Both are ionic inorganic compounds containing the same phosphate group, any sensitisation potential from the anion will be the same for both compounds.

Sodium and potassium are both group 1 alkali metals, the ionic charges are the same and the chemical behaviour will be similar. Potassium has a larger ionic radius and as penetration of the skin is largely governed by molecular size, the ability of potassium to penetrate the skin is likely to be less than sodium.

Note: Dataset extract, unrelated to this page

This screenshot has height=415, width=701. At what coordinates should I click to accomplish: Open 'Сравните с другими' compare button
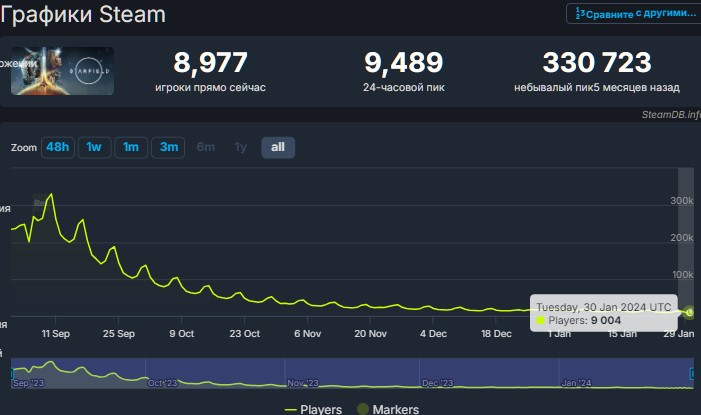point(631,13)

As the chemical behaviour of both the anion and the cation will be similar and the dermal absorption of the cation is likely to be reduced, the negative results from pentasodium triphosphate can reliably be read across to pentapotassium triphosphate.

Respiratory sensitisation

Endpoint conclusion

Endpoint conclusion:

no study available

Justification for classification or non-classification

The data available for the skin sensitisation can be used to infer that no classification is necessary for pentapotassium triphosphate according to regulation (EC) No. 1272/2008 (EU CLP).

There are no data (study or workplace observations) to suggest that pentapotassium triphosphate is a respiratory sensitiser.